Aim of the task >> Could you write the next part of the passage about virtual events in sport and entertainment, picking up right after its final sentence?

Reading text >>
....

It’s incredible to think that while talk of Zoom fatigue is both common and understandable today, not so long ago very few people outside Silicon Valley had ever heard of it. Of course, new tech is always arriving. From the initial days of the world wide web in the nineties, through smartphones, social media, digital signatures, the ever-growing cloud – things that were once the stuff of science fiction are, these days, embraced without a second thought. What’s different now though is that the pandemic has catalysed a perfect storm for the simultaneous global adoption of many of these new solutions. No more gradual evolution but wholesale change, almost overnight.
In business, nowhere has this change been more profound than in the worlds of sport and entertainment. Remote production had already been gaining ground for some time. For example, both Formula 1 and MotoGP are now running most of their broadcast operations from their home bases in the UK and Spain, regardless of where in the world the races are held. In enabling teams to produce entertainment without actually being at an event, it delivers on cost, sustainability and quality of life perspectives. But it’s not only the production teams that no longer need to be physically present at the fixtures they’re putting on – the audience doesn’t either! And while virtual production – and consumption – of events was accelerated as a short-term alternative during the early days of Covid, it’s now increasingly clear that they both also have long-term futures regardless of how soon the pandemic finally recedes.
We talked about this in broad terms in our recent post “Five reasons why virtual is critical to event strategy in this new hybrid world”. What we’d like to look at more closely is the opportunity virtual provides to create an entirely new tier of event offering through which brands can engage with their customers and prospects.

....

Data for review >>
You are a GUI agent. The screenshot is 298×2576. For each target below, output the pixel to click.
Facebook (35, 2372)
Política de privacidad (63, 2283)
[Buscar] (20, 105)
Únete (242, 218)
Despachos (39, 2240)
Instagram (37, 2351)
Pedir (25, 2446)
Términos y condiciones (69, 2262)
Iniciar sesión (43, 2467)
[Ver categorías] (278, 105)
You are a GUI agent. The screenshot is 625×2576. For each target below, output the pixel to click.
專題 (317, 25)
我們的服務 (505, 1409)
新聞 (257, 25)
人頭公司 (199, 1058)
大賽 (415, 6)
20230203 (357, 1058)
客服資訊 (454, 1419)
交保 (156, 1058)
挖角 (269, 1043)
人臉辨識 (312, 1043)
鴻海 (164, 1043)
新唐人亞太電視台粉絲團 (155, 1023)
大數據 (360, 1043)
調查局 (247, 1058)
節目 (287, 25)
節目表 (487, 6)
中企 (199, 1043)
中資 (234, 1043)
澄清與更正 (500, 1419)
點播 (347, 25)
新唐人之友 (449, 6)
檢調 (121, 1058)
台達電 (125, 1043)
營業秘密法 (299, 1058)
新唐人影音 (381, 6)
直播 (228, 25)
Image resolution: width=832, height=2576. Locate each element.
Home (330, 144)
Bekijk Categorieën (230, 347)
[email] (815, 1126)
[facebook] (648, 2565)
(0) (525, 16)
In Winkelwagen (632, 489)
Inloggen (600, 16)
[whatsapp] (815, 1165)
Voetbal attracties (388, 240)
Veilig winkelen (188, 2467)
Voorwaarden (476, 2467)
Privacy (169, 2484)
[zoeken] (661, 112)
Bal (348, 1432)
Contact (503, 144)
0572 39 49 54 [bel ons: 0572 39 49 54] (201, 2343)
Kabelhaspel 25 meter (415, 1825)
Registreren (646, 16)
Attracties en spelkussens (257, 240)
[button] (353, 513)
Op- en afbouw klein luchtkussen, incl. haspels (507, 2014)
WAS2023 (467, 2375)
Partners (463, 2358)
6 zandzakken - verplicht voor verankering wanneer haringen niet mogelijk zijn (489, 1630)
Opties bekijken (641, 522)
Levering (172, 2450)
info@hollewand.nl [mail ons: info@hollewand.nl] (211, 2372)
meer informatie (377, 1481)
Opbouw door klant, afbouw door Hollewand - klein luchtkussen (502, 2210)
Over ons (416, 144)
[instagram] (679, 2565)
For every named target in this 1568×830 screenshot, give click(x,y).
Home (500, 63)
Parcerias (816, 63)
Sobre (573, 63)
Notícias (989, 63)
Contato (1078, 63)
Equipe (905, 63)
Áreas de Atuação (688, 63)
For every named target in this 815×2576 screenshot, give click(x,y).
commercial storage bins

....

Written answer >>
Sport and entertainment transformed
Broadcasters, sponsors, fans, even the sports themselves have had to adapt in big ways and technology has quickly bridged the gaps. Companies rushed to fill stadia on TV with audio and visual solutions to replace the missing supporters. In other approaches, from the likes of OZ – one of Fast Company’s top 10 most innovative sports companies of 2021 – fans can come together as avatars in the metaverse to discuss and share moments simultaneously on any mobile device.
As one might expect, the fan response to these advances has covered the whole spectrum of opinions. But in combination with other emerging technologies that aren’t directly related to the pandemic and the absence of crowds, some intriguing opportunities begin to appear.
One such example is MultiView. While remote production is altering the supply side of content delivery, MultiView is bringing a new dimension to the demand side, enabling the viewer to become the director and watch the action or entertainment from whichever camera they choose at any given moment. This opens up entirely new opportunities for fan interaction, engagement and experience – none of which would be available if attending an event in person – as well as attractive new revenue streams for teams and rightsholders.
But what of the traditional revenue? It is often the premium services that make the most profit. In the sports context, the VIP hospitality experience comes with a corresponding price tag – an important revenue stream that all sports have, to a great extent, lost.
Take a typical motorsport event with a traditional three-tiered fan engagement structure: an extremely select few enjoying in person pit-lane hospitality; the atmospheric thrill of a seat in the stands amongst the masses; or an armchair and television in your front room. All three have both pros and cons from the perspectives of sponsors, brands and customers. But what if there was a fourth option?
Who amongst us hasn’t been to a major sporting or entertainment event and thought, “that was great, but I could actually have seen more of what was happening at home on the TV”? The overall venue experience is a key reason why live sport and entertainment is so popular. But what if you combine the best of both worlds? What if technology could be used not simply to offer an alternative to the real thing, but to help create a fan experience that might, in many ways, be even better than the real thing?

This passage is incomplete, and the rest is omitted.